Questi casi evidenziano come le repliche digitali possano essere utilizzate in modi diversi. Salvo qualche “crepa” (che pur deve farci riflettere), sembrano tutti aver offerto ai sopravvissuti un modo per mantenere un legame con i loro cari scomparsi e per elaborare il loro lutto in un modo unico e personale.
Immortalità digitale: prospettive future
Nel contesto della “digitalizzazione dell’immortalità”, le prospettive future si proiettano verso un orizzonte tecnologico sempre più avanzato e integrato nella nostra vita quotidiana. Un aspetto fondamentale di questa evoluzione è il ruolo crescente della tecnologia indossabile e dei sensori multipli. È un trend che sta rivoluzionando il modo in cui interagiamo con il mondo digitale.
La tecnologia indossabile, come smartwatch, braccialetti fitness e persino indumenti intelligenti, sta diventando sempre più sofisticata. Questi dispositivi non solo tracciano i nostri movimenti fisici ma sono anche in grado di monitorare parametri vitali. Quali? Il battito cardiaco, i livelli di ossigeno nel sangue e persino i modelli di sonno. Inoltre, la proliferazione di sensori ambientali e personali, capaci di raccogliere dati in tempo reale sul nostro comportamento, le nostre espressioni facciali e il linguaggio del corpo, apre nuove frontiere nella creazione di repliche digitali. Questa abbondanza di dati personali e comportamentali, raccolti in modo continuo e dettagliato, offre un potenziale enorme per migliorare la qualità e l’autenticità delle repliche digitali.
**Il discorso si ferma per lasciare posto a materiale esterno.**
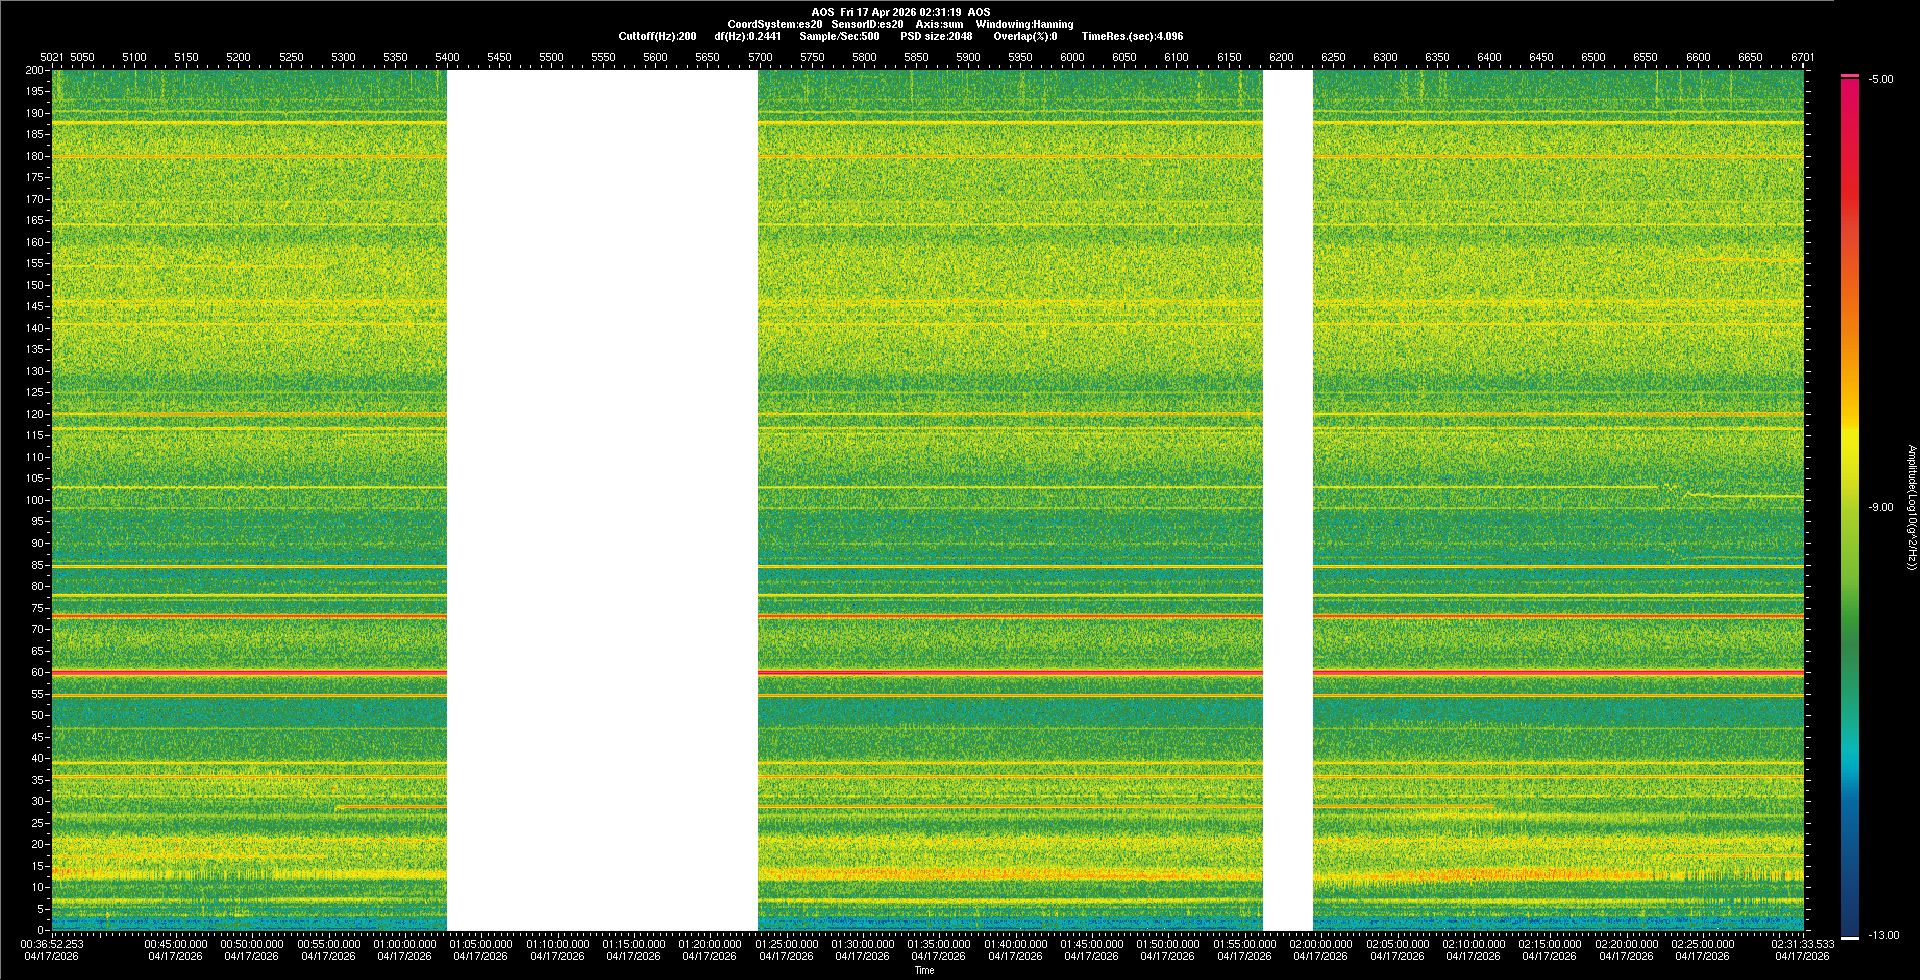Click the -5.00 colorbar maximum label
1920x980 pixels.
(1880, 80)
Immaginiamo un futuro in cui ogni sfumatura del nostro modo di parlare, muoverci, reagire e persino pensare possa essere catturata e analizzata. Questo non solo permetterebbe di creare repliche digitali più realistiche e convincenti ma anche di personalizzarle in modo più accurato, riflettendo fedelmente la personalità e le peculiarità di ogni individuo.
Nel lungo periodo
con l’avanzamento delle tecnologie di intelligenza artificiale e machine learning, queste repliche potrebbero non solo imitare il comportamento passato ma anche evolvere in modo autonomo, apprendendo continuamente dai nuovi dati raccolti. Questo significherebbe che una replica digitale potrebbe, in teoria, continuare a svilupparsi e cambiare nel tempo, proprio come farebbe una persona reale. Senza essere, però, una persona reale.
Conclusione
L’immortalità digitale rappresenta un passo significativo nell’evoluzione della tecnologia e della società. Mentre offre nuove possibilità per il ricordo e il lutto, ci sfida anche a riflettere sul significato della vita, della morte e dell’identità nell’era digitale. Come con qualsiasi tecnologia emergente, sarà fondamentale navigare in questo territorio con attenzione. Soprattutto, considerare le implicazioni a lungo termine per gli individui e la società nel suo insieme.
Ad esempio, la raccolta e l’utilizzo di dati così personali e dettagliati devono essere attentamente regolamentati per proteggere la privacy e la dignità delle persone. Inoltre, la possibilità di creare repliche digitali sempre più realistiche pone interrogativi sulla loro accettazione sociale, sul loro impatto emotivo e psicologico sui viventi e sulle implicazioni legali e morali della loro esistenza. Servirà ricordarci che le persone amate con le quali abbiamo condiviso tanti anni della nostra vita sono uniche, irripetibili. E che parlare con delle “copie”, per quanto precise, è solo un palliativo che va gestito in modi e casi, o rischia di diventare anche pericoloso per la psiche e l’anima.